悪質クレーム「カスタマーハラスメント」対策法案 国民が提出

「カスタマーハラスメント」とも呼ばれる客からの悪質なクレームなどから店の従業員を守るため、国民民主党は店側が適切に対処できるよう、国や自治体が必要な支援を行うことを義務づける法案を国会に提出しました。

暴力や執ような説教など客による店の従業員への迷惑行為は「カスタマーハラスメント」とも呼ばれ、国民民主党は、こうした悪質なクレームなどから従業員を守るための対策を強化する法案を19日、参議院に提出しました。

法案では国と自治体が連携して対策を講じることを義務づけ、店側が適切に対処できるよう必要な支援を行ったり、被害を受けた従業員の相談体制や、離職を余儀なくされた場合、再就職を促進する体制を整備したりするなどとしています。

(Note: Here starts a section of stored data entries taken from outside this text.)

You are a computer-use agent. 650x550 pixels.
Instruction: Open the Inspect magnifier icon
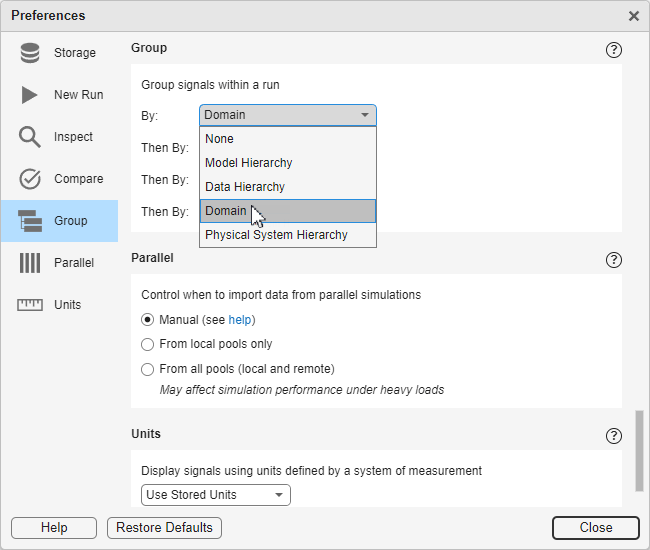coord(30,137)
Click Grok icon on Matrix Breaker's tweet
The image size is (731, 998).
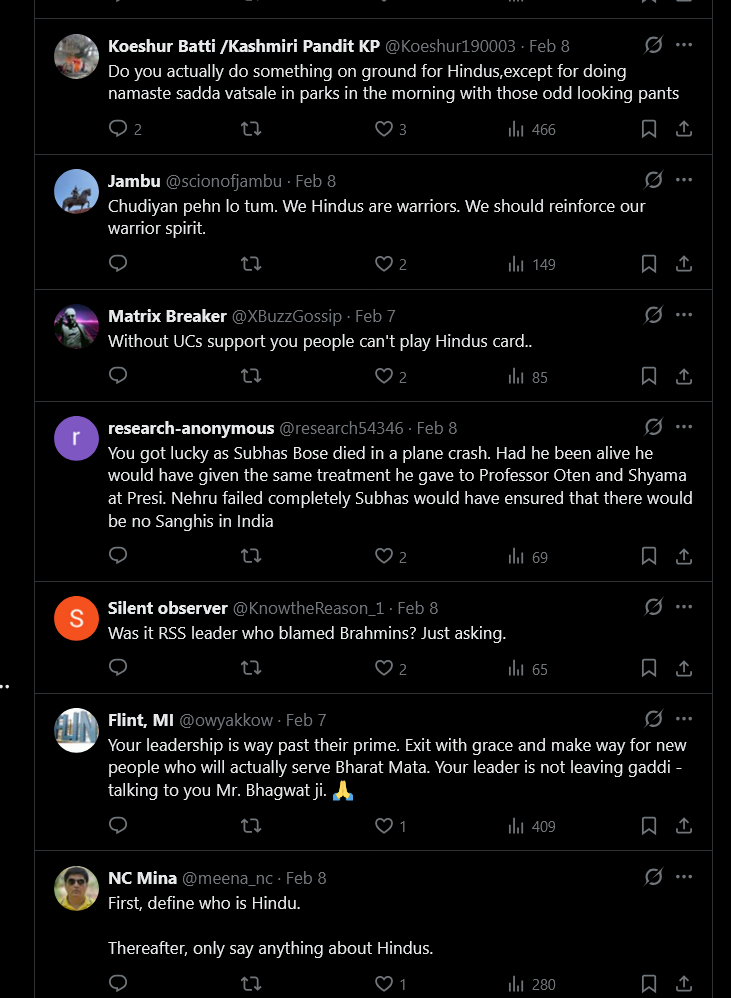[x=653, y=315]
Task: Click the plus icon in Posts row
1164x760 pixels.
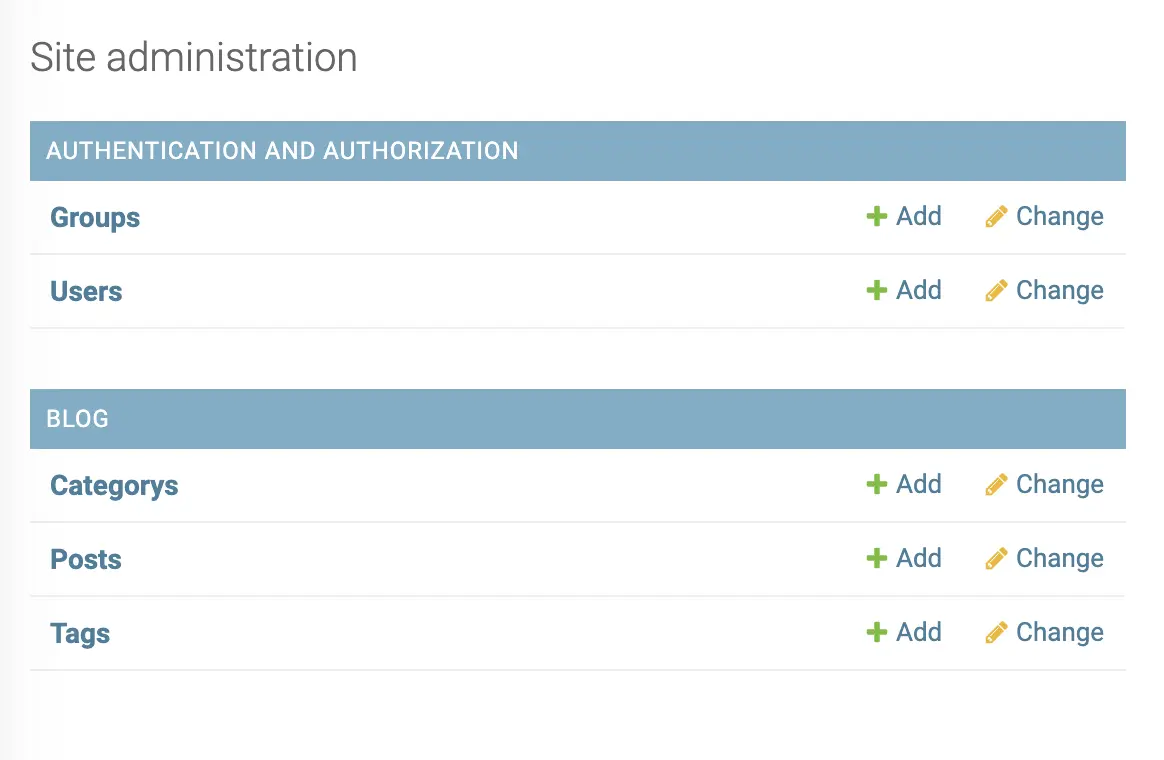Action: (x=877, y=558)
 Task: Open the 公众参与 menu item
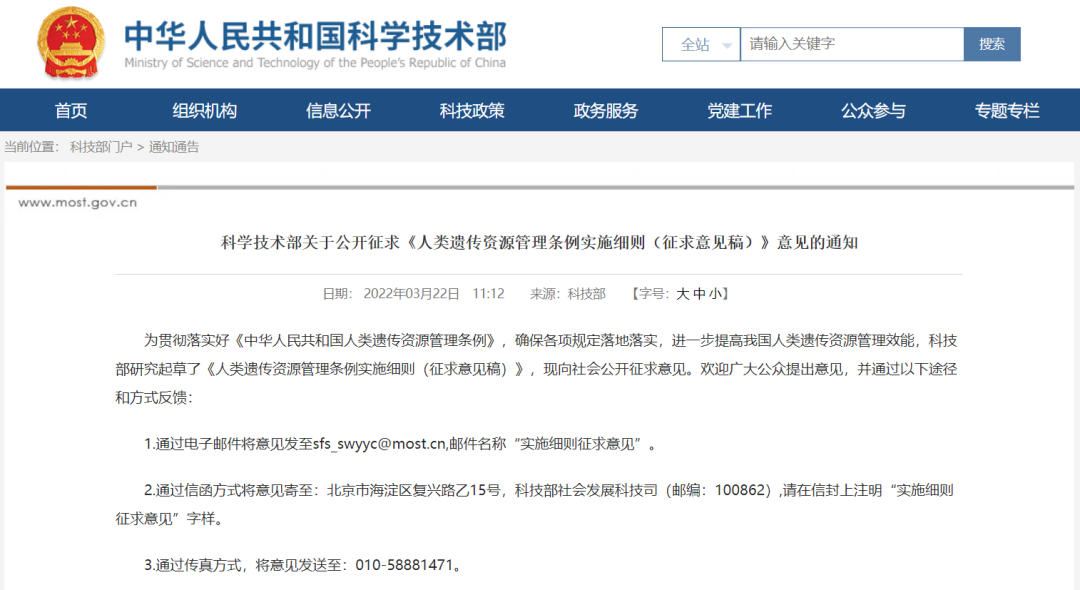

「カスタマーハラスメント」をめぐっては、厚生労働省がことし2月に店側が取り組むべき対策を盛り込んだマニュアルを策定しています。

国民民主党の川合参議院国会対策委員長は、記者会見で「これまでの国の取り組みでは被害の発生を防げないなどの限界があり、社会的な課題としてさらに踏み込んで対策を進めるべきだ」と述べました。